Dr Sze Peng Flett is a Principal Scientist and the interim Director for the Horticulture Centre of Excellence in the Victoria Department of Environment and Primary Industries.

==Early life and education==
Flett was born in Kuala Lumpur, Malaysia. She completed the Victorian Higher School Certificate at Taylor's College, Kuala Lumpur. In 1976, she commenced undergraduate studies at La Trobe University, Bundoora and received a B Agri Sci (Hons). In 1992, she completed her PhD in "The Control of Root Rot in Processing Tomatoes" with La Trobe University. She was also awarded the Executive Masters in Public Administration (ANZSOG) with University of Melbourne in 2007.

==Awards==
- The Howard Memorial Trust Travel Award (1994)
- Victorian Government Continuous Improvement Network Award (2007)

==Career==
Flett started her career at DEPI in 1980 at the Plant Research Institute, Burnley as a technical assistant in the General Pathology Laboratory in 1980. She moved to the Department of Environment and Primary Industries at Tatura in 1981 and commenced as a plant pathologist working on a mysterious root rot in subterranean clover, an important annual pasture feedbase for sheep and dairy cows. She was part of the research team that discovered a new species of Phytopthora – Phytophthora clandestina.

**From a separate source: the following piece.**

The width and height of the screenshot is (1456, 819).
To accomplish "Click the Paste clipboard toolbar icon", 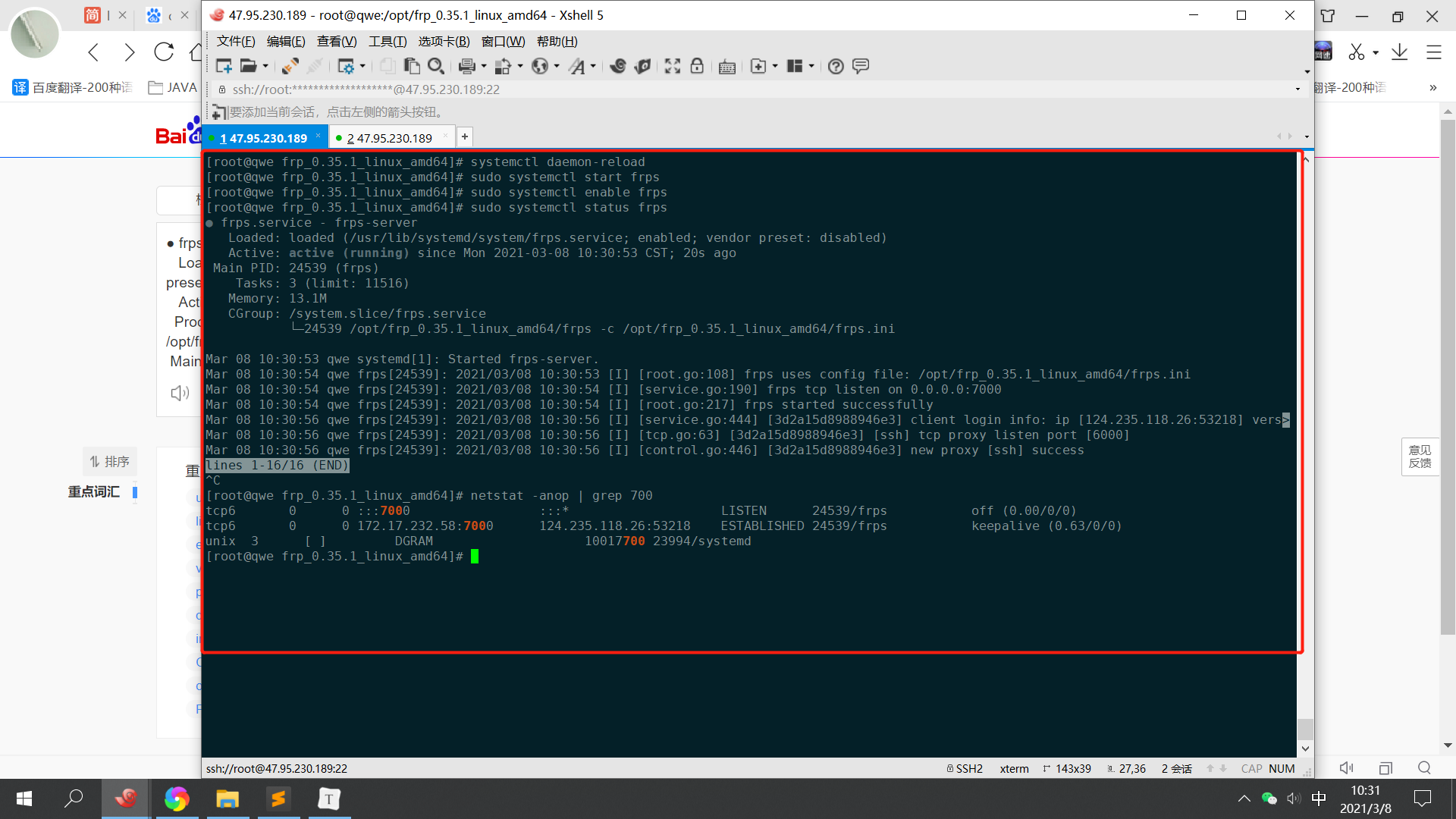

She led the screening of subterranean clover varieties from the wool industry's breeding program for Phytophthora clandestina germplasm and discovered that there were different strains of P clandestina which resulted variability in varietal tolerances.
Flett has led multi-disciplinary teams and conducted research in plant diseases: Phytophthora root rot in processing tomatoes and chestnuts, trunk cankers and root rot in stone and pome fruits and powdery scab in processing potatoes.
In 2002, she took a turn in her career and contributed to the development of the Victorian Biotechnology and commenced a role as Partnership Manager for the Catchment Management Authorities. In 2003, she was responsible for a portfolio of land and water services programs in the former Farm Services Division of DEPI.
In 2008, Flett was appointed as the Director of the Arthur Rylah Institute, leading the delivery and management of environmental research at DEPI's Heidelberg site. In this role, she focused on science excellence, leadership and quality and led the modernisation of the ARI facilities, housing state of the art research aquariums and laboratories.
In 2012, Flett was appointed as the Director for Horticulture Services in DEPI and most recently, the interim Director of the Horticulture Centre of Excellence at Tatura.

== Works ==
- Developing safe foliar spraying of phosphonic acid to control peach and apple phytophthora. With Tom Lim. 1996.
- Control of stem rot and tree dieback caused by silverleaf and trametes in peaches and apples. With Peter H Jerie. 1998.
- Phytophthora root rot of tomatoes. With Bill Ashcroft. 1997.
- Identifying the IPM needs of the fresh market tomato industry in Northern Victoria. 2003
- Control of Phytophthora with phosphorus acid. 1998.